Dennis McGarry, headteacher at St Albans School, Ipswich, said: “The main reason the decision was taken to close was access into and around the school.

“The severe weather conditions caused significant health and safety problems - in terms of people slipping over, the playground was like a sheet of ice.

“Also, we were concerned with a likely deterioration in the weather during the day. I think it was the right decision.”

Laurie Robinson headteacher of Copleston High in Ipswich, said: “Most, not all, but most of our pupils do live within walking distance of the school but staff come from a wide area and have to get home at the end of the day.

“I'm lucky - I can walk to school which is why I'm here today but we have people working here who come from as far away as Norwich and Clacton - and you cannot run a school of 1,800 pupils with many staff unable to get in,” he said.

Northgate headteacher Neil Watts said he took the decision to close early in the day for a number of reasons, but his over-riding concern was that many of his staff and some of his students live some way away from the school.

“I had to make the decision early in the day in the best interests of everyone,” he said.

At Stoke High all the teachers arrived at school but less than a third of the pupils turned up.

Head Alan Whittaker said: “We have very committed staff here and they all turned up and we cleared the grounds - but pupils misunderstood what was said on the radio and saw their friends at Chantry and Holywells had a day off and didn't come in.

“I shall be sending a letter home to parents explaining the situation and I hope we don't face the same situation again.”

Most high schools outside Ipswich remained open - Holbrook, Hadleigh, East Bergholt, Claydon, Debenham, Farlingaye and the two Felixstowe secondaries all operated normally yesterday.

David Thornton, acting director of learning at Suffolk County Council, said decisions to close schools were not taken lightly.

He added: “It is up to headteachers to make the decision on closure, which they will always try to as early as they can, so they can let parents know through the local radio stations as quickly as possible.

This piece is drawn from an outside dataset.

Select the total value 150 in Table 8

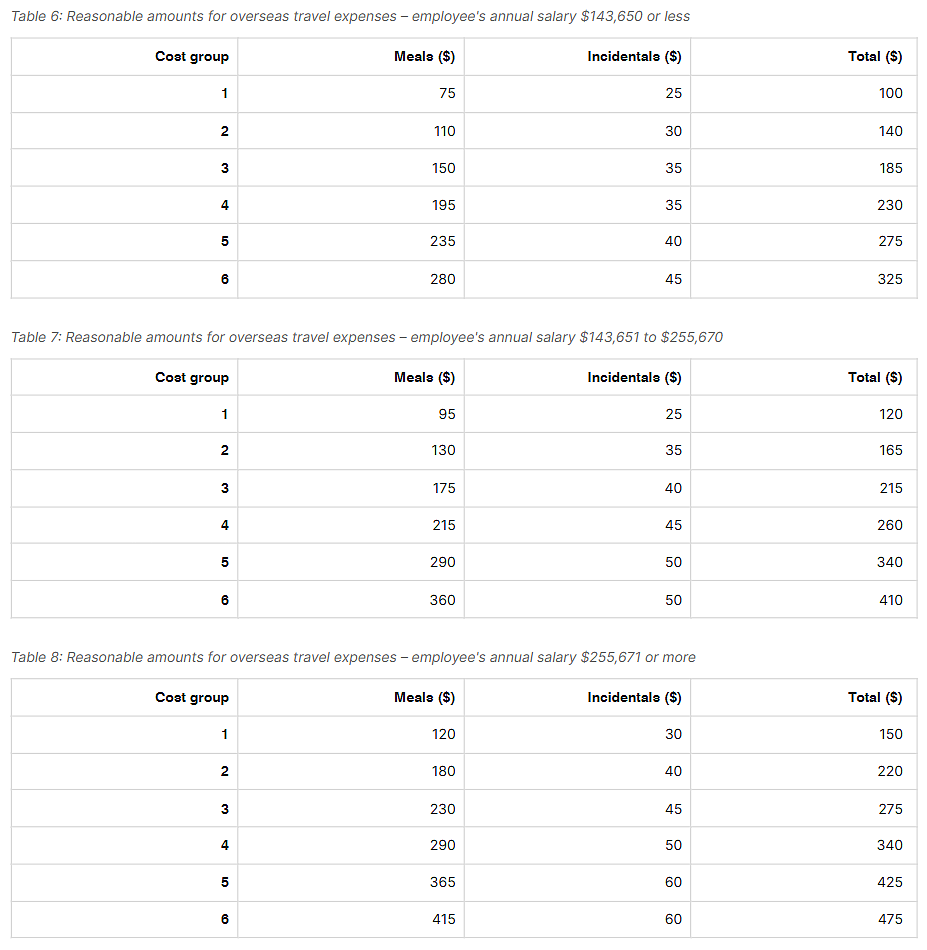click(891, 734)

“The worst possible scenario would be having hundreds of pupils at school in the afternoon with the weather closing in and transport contractors unable to get them home safely.”

Meanwhile, motorists battled against treacherous driving conditions and traffic was delayed on the A14 yesterdayafter a 10-tonne lorry overturned at Woolpit, near Bury St Edmunds at 9.46am on the westbound carriageway near the A1088 junction.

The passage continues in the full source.